Top of DATA SECTION

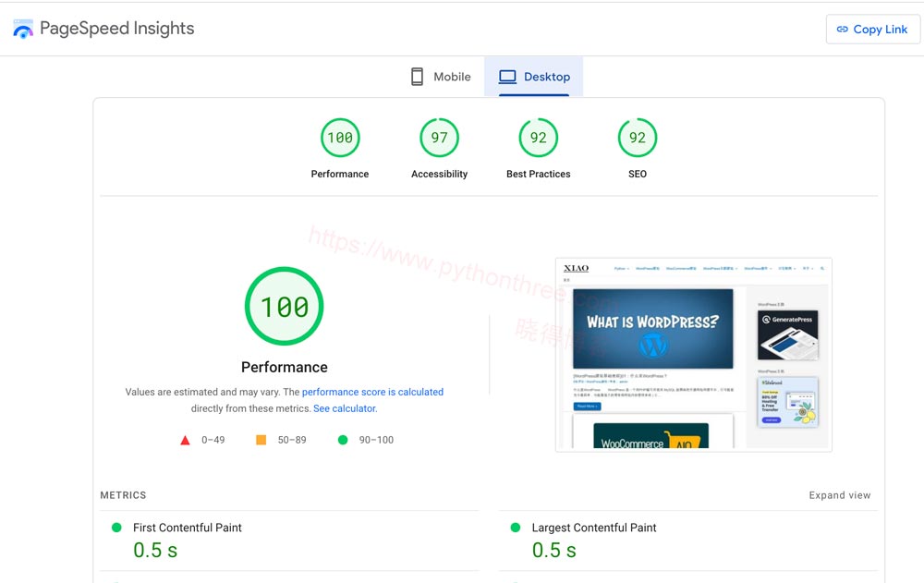Toggle the green dot beside Largest Contentful Paint
924x583 pixels.
coord(514,528)
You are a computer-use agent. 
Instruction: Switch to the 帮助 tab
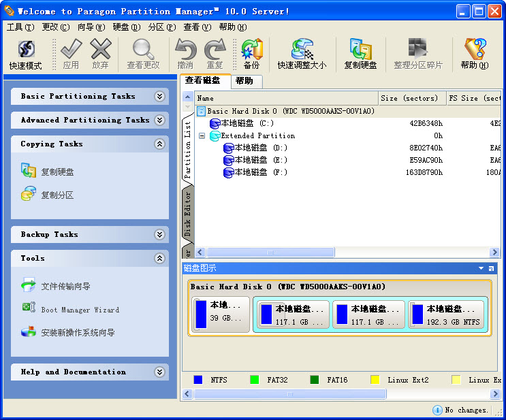[244, 81]
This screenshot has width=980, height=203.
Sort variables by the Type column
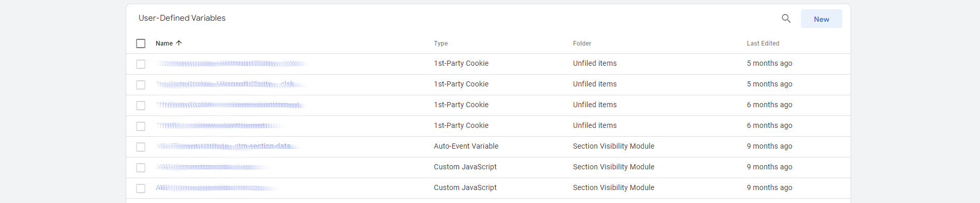(x=441, y=44)
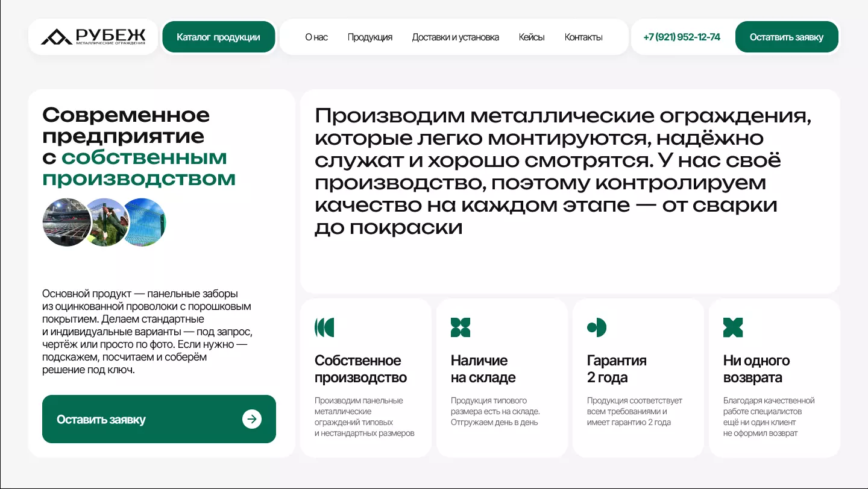The height and width of the screenshot is (489, 868).
Task: Click the blue fence panels thumbnail
Action: (x=144, y=222)
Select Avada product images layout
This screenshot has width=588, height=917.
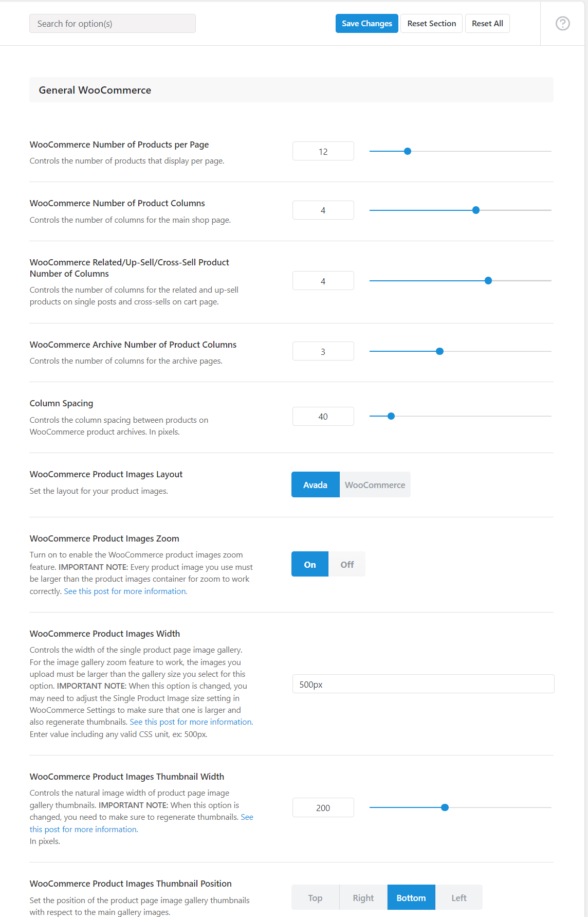coord(315,484)
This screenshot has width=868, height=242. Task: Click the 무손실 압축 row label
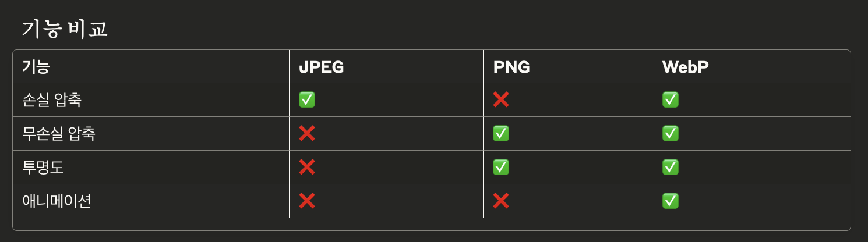coord(58,134)
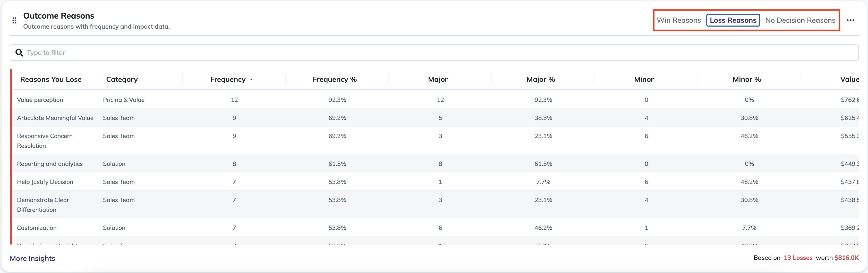Sort by the Category column header
This screenshot has width=868, height=273.
122,79
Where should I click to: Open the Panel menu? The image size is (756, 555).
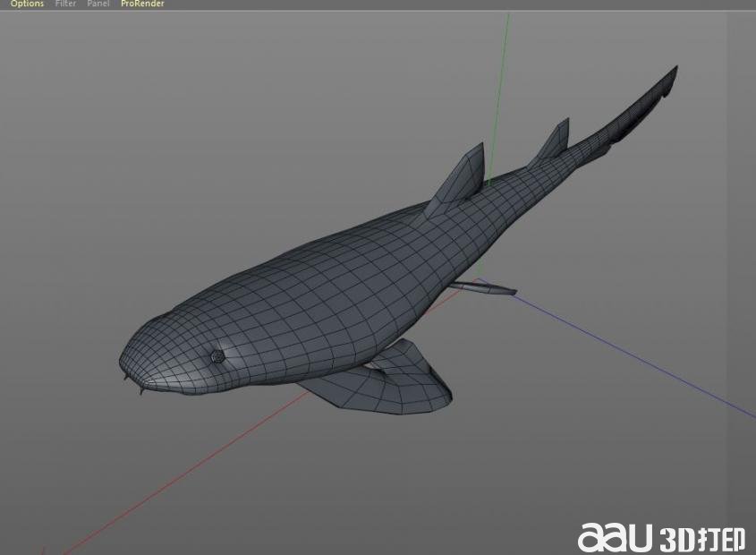coord(98,4)
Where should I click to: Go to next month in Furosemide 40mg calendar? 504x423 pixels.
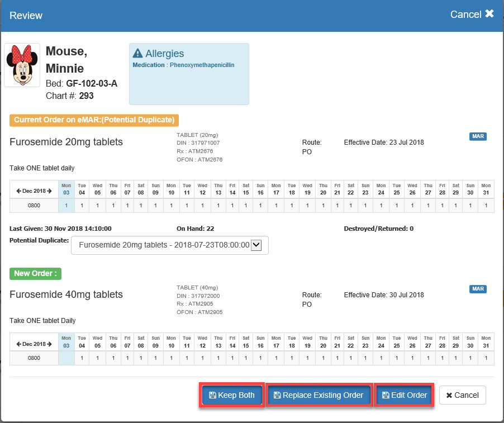pos(49,344)
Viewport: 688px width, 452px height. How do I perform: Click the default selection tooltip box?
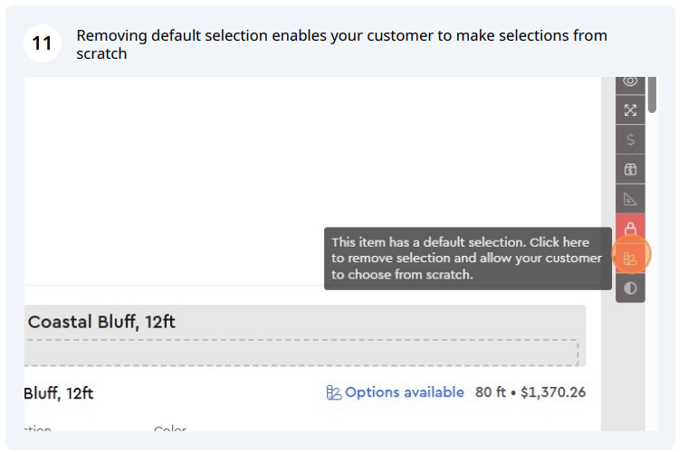click(x=468, y=258)
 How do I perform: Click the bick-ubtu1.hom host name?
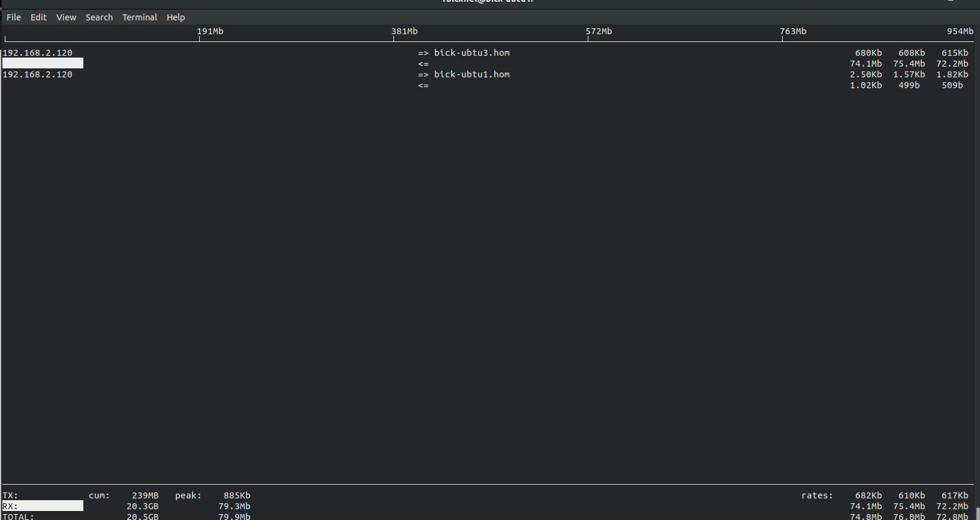coord(471,74)
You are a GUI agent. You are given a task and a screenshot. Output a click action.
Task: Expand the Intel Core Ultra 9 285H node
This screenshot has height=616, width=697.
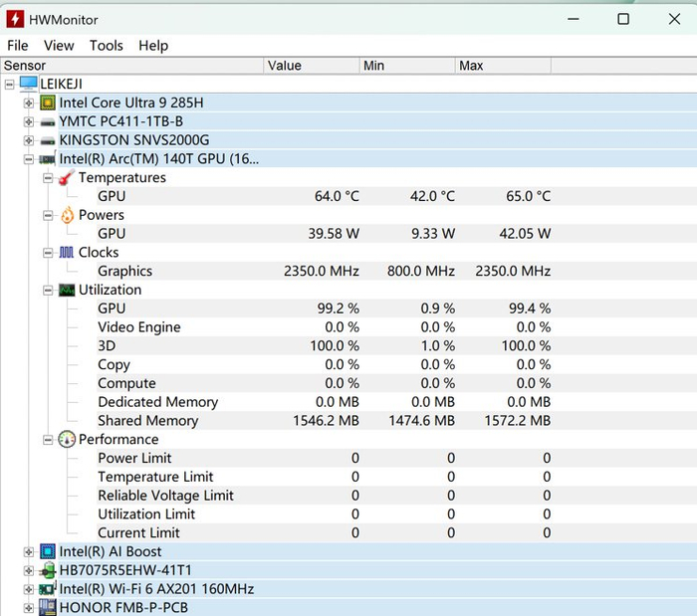pos(29,103)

Bottom of DATA SECTION

WHAT YOU WILL DO: Do not copy pictures. Restate exactly the lines from the one containing "Where should I click to: Go" through the last line of the records.

RESULT:
Where should I click to: Go to next month in Furosemide 40mg calendar? 504x423 pixels.
pos(49,344)
Viewport: 688px width, 452px height. How do I perform: Click the default selection tooltip box?
click(x=468, y=258)
 How do I perform: Click the bick-ubtu1.hom host name?
coord(471,74)
You are a GUI agent. You are given a task and a screenshot. Output a click action.
Task: Expand the Intel Core Ultra 9 285H node
This screenshot has height=616, width=697.
pos(29,103)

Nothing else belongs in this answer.